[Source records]

+ + + + + + +

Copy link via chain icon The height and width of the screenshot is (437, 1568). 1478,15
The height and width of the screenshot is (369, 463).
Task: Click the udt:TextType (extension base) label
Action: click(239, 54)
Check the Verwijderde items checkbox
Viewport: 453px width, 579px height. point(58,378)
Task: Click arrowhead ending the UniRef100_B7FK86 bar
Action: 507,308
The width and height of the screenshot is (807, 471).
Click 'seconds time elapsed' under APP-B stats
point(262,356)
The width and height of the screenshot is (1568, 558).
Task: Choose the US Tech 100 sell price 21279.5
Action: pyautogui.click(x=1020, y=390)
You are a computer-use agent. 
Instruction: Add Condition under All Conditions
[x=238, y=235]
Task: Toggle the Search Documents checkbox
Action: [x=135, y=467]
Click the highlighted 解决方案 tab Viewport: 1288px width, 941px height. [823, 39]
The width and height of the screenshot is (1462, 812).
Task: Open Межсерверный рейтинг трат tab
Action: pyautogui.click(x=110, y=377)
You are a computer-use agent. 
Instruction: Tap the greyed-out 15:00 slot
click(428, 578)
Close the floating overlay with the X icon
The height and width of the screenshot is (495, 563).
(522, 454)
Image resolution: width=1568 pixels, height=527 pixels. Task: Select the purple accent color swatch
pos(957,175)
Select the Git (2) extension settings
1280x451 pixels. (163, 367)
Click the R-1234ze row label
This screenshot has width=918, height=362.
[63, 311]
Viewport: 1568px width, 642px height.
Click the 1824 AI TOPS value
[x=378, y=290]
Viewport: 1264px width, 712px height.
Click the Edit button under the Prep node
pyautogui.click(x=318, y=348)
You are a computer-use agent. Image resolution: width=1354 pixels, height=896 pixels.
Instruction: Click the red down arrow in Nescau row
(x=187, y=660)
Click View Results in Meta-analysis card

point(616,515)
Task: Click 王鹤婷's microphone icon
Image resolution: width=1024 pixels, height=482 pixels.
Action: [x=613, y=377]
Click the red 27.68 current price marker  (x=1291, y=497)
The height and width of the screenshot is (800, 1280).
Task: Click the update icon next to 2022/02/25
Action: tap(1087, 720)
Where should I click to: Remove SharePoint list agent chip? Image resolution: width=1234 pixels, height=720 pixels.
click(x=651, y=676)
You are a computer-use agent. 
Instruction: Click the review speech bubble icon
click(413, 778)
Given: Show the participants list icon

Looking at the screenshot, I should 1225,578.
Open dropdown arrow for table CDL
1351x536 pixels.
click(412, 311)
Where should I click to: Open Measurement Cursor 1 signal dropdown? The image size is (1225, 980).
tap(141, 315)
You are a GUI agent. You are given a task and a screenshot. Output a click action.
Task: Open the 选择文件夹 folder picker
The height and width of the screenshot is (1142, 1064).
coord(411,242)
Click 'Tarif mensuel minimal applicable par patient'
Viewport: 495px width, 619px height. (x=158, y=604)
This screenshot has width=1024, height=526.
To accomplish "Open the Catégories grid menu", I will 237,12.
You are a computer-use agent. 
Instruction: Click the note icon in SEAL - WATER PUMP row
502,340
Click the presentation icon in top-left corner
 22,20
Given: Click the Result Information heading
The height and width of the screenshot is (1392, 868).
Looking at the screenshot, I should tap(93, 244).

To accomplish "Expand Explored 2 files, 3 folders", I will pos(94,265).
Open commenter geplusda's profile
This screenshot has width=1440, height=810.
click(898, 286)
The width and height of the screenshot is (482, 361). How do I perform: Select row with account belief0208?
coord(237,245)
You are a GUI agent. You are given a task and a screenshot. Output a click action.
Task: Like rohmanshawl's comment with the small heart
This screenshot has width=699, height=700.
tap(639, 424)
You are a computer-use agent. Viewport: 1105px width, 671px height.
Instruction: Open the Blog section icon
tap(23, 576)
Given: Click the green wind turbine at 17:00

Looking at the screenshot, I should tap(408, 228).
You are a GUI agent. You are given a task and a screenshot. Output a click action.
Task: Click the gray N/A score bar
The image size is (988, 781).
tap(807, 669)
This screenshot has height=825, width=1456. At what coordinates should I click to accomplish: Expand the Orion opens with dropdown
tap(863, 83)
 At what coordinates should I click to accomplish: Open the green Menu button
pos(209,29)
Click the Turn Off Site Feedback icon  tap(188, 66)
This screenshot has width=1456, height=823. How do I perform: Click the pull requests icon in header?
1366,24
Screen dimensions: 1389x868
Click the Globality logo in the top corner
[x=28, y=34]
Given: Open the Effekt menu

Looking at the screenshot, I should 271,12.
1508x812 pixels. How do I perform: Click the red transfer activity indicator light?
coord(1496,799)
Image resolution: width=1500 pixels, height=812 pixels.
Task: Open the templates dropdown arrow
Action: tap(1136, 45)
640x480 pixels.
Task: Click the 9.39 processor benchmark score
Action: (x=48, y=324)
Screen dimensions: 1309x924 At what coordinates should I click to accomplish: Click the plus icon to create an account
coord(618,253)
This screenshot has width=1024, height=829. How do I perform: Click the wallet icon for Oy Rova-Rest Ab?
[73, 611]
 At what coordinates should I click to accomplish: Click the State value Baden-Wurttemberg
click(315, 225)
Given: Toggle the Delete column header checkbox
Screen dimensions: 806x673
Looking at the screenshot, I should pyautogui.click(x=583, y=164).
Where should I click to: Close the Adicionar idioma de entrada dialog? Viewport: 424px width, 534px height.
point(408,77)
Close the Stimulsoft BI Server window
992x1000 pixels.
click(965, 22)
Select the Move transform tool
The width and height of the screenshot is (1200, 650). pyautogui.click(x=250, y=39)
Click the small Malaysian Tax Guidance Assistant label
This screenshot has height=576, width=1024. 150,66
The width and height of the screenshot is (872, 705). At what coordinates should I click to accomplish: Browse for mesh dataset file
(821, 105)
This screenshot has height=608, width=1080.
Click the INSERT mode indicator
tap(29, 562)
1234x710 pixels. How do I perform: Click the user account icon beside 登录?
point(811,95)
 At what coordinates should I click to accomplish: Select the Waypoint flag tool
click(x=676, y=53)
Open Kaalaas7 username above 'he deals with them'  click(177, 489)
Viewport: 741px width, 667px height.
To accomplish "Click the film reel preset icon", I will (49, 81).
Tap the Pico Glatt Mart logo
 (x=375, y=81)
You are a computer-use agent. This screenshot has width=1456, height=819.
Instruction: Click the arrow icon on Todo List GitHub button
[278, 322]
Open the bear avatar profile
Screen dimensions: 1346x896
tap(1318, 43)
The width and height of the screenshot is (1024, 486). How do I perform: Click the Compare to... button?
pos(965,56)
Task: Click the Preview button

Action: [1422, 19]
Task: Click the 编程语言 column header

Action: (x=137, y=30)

+ + + + + + +

* **The problem**:
Wherever a line of the data above contains "will", copy that line.

* **Response**:
To accomplish "Open the Catégories grid menu", I will 237,12.
To accomplish "Expand Explored 2 files, 3 folders", I will pos(94,265).
To accomplish "Click the film reel preset icon", I will (49, 81).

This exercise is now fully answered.